We've extended our deadline for five days. But how can you win the prize? Our judges tell us what they are looking for
The deadline for the BJP Breakthrough award has been extended. You now have until 11 May to submit your work!
We’ve designed this award to connect the next generation of photographers with the established photography industry. Four winners will have their work exhibited in East London, published by the BJP, and will also receive a state of the art Olympus E-M10 camera.
For full details go to our dedicated BJP Breakthrough website.
But what are we looking for from the entrants?
Laura Pannack, the British social documentary and portrait photographer who has won prizes at the World Press Photo, The Sony World Photography Awards, The Magenta Foundation and Lucies IPA, says: “I’m looking for something that strikes me emotionally. It needs to have concept and aesthetic to equal measure.

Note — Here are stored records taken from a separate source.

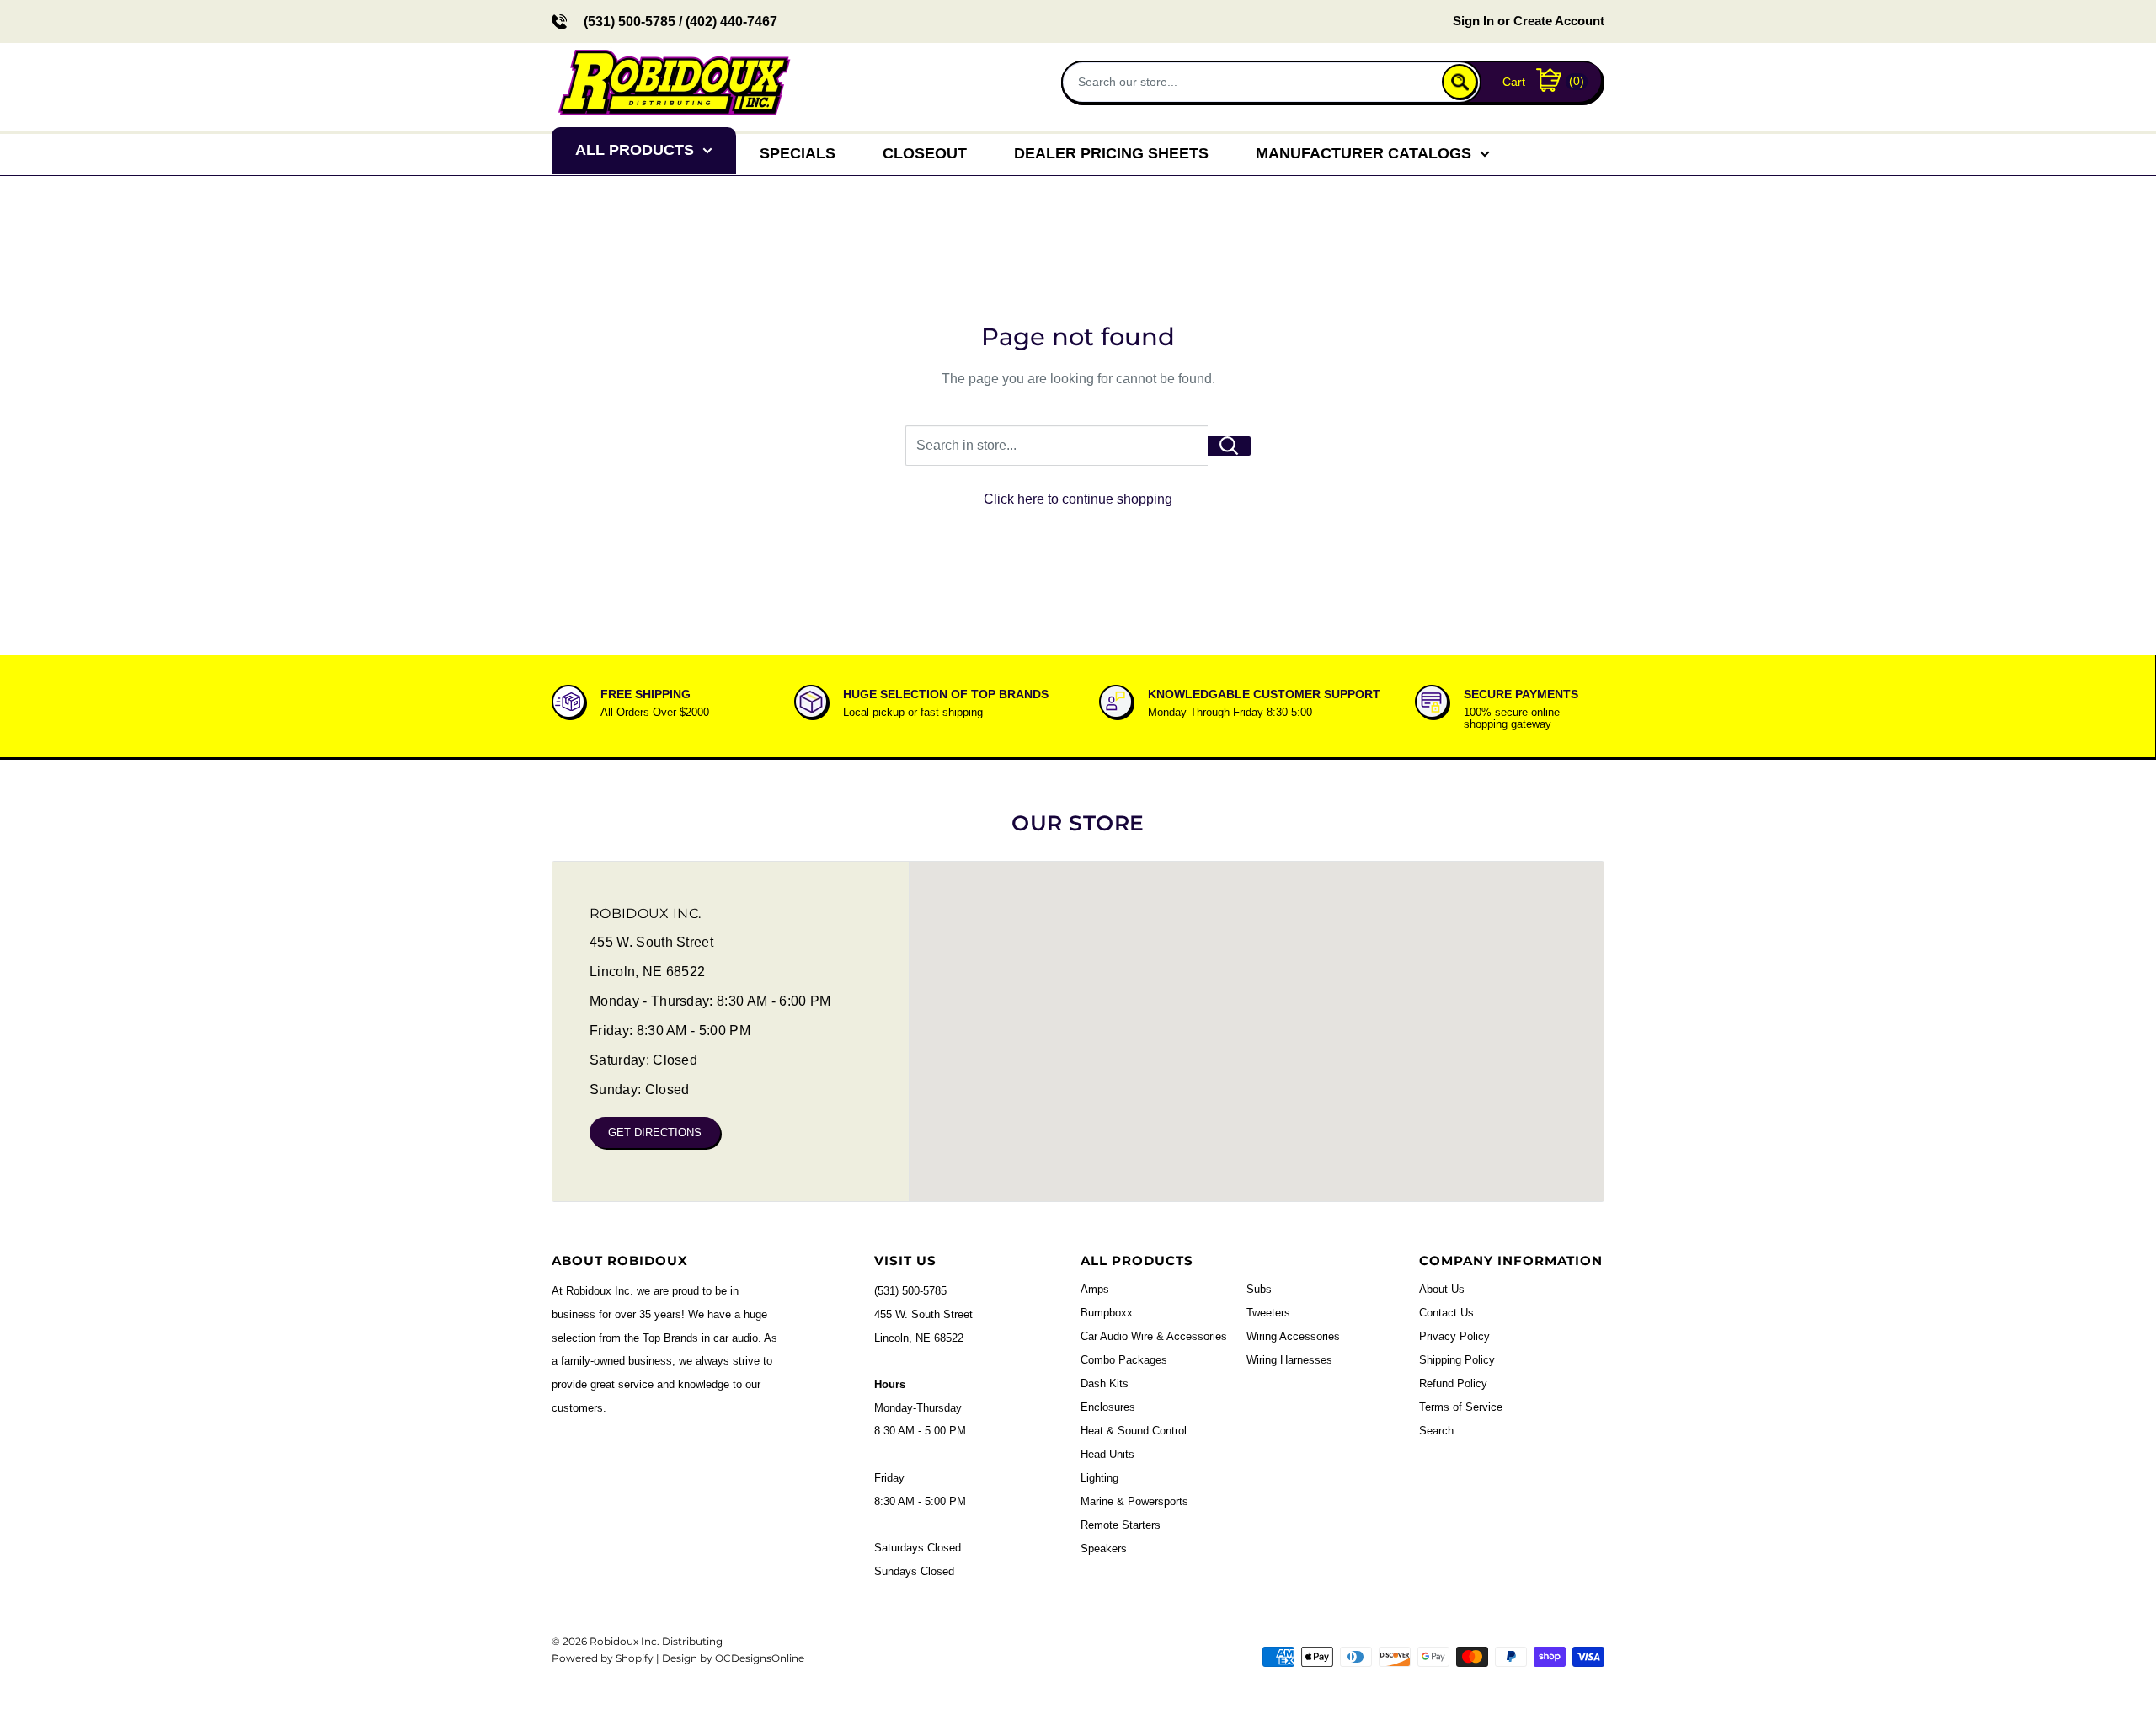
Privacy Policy (1454, 1336)
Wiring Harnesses (1289, 1360)
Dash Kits (1105, 1383)
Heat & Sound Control (1134, 1430)
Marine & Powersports (1134, 1501)
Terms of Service (1460, 1407)
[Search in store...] (1229, 446)
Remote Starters (1121, 1525)
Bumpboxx (1107, 1312)
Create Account (1558, 20)
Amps (1095, 1289)
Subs (1259, 1289)
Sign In (1473, 20)
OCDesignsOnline (759, 1658)
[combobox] (1253, 81)
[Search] (1459, 81)
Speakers (1104, 1548)
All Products (634, 150)
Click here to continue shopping (1078, 499)
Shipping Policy (1457, 1360)
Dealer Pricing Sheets (1111, 153)
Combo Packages (1124, 1360)
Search (1436, 1430)
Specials (797, 153)
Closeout (925, 153)
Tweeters (1268, 1312)
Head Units (1107, 1454)
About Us (1442, 1289)
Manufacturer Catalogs (1363, 153)
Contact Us (1446, 1312)
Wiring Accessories (1293, 1336)
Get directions (655, 1132)
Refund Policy (1453, 1383)
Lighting (1099, 1477)
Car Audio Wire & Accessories (1154, 1336)
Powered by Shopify (603, 1658)
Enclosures (1108, 1407)
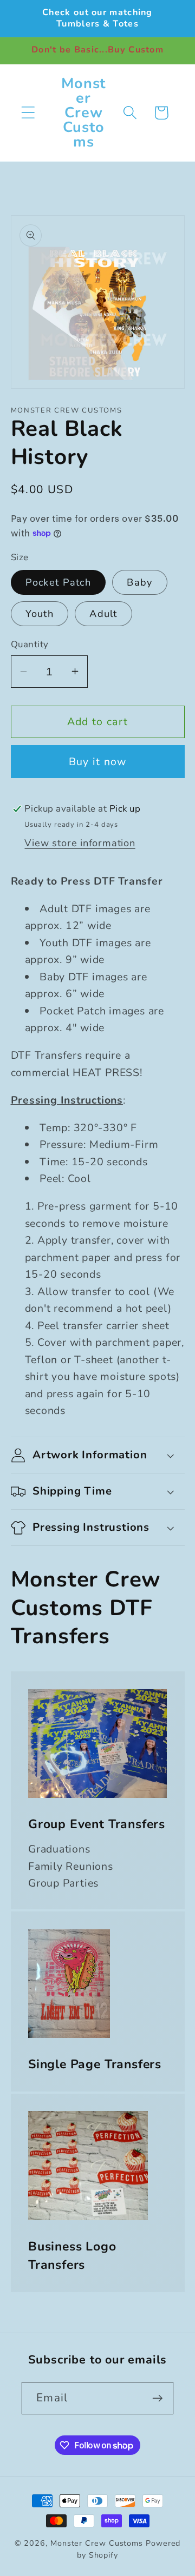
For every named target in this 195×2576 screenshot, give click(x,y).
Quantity (30, 644)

I want to be inspired and feel like the image has a personal relationship to the photographer. An image that start a conversation and show the passion and interest of the image makers curiosity and creativity.”
British Journal of Photography’s Editorial Director Simon Bainbridge, who has guided the magazine for the last 11 years. says: “What I am looking for in the series category is a coherent set of images that work together effectively to tell a story or convey an idea or approach.

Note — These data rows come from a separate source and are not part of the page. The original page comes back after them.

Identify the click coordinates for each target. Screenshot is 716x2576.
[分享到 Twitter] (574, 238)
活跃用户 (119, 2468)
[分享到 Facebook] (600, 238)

“I want to see visual flair, and an understanding of how to use photography as an application or a vehicle for an enquiry or investigation. I’m hoping to see work that has the photographer’s signature, rather than their influences.
“For the single, I want to see an image that offers more than what the photographer saw in front of the camera – I want some hint at a wider issue, thought process, emotion or wider social issue. It needs to intrigue me as much as arrest my attention
Gemma Padley, projects editor for British Journal of Photography, who writes on photography for The Telegraph and Photomonitor, will be judging the undergraduate awards.
“For me, a standout image or series has to be brilliantly executed and achieve what it sets out to do – if the intention is to shock, then it should do that, and do it well; if it is to move the viewer, then equally it must do this, and so on,” Padley says.
“A single image should have a tight, carefully thought-out composition, demonstrate good technical skill, and have a spark – the spark of an idea or a feeling, and in turn spark something in the viewer. I like images that make me think, where the photographer presents a different take on whatever topic he or she chooses to explore.
“All of the above apply in a series, but multiplied! The added consideration is how the images sit together – I’m looking to clearly understand what the photographer is trying to convey through what’s in front of me.”
Leo Scott, who has worked on exhibitions with the likes of Nadav Kander, Rankin and Sebastian Richter, and now works for the theprintspace, the UK’s best-loved fine art print lab, says: “With such an open brief, it’s going to be fascinating to see the range and diversity of the submissions. I’m looking for daring messages and fresh viewpoints, and I’m hoping to be told original stories, to be surprised and intrigued by the visceral and the logical.”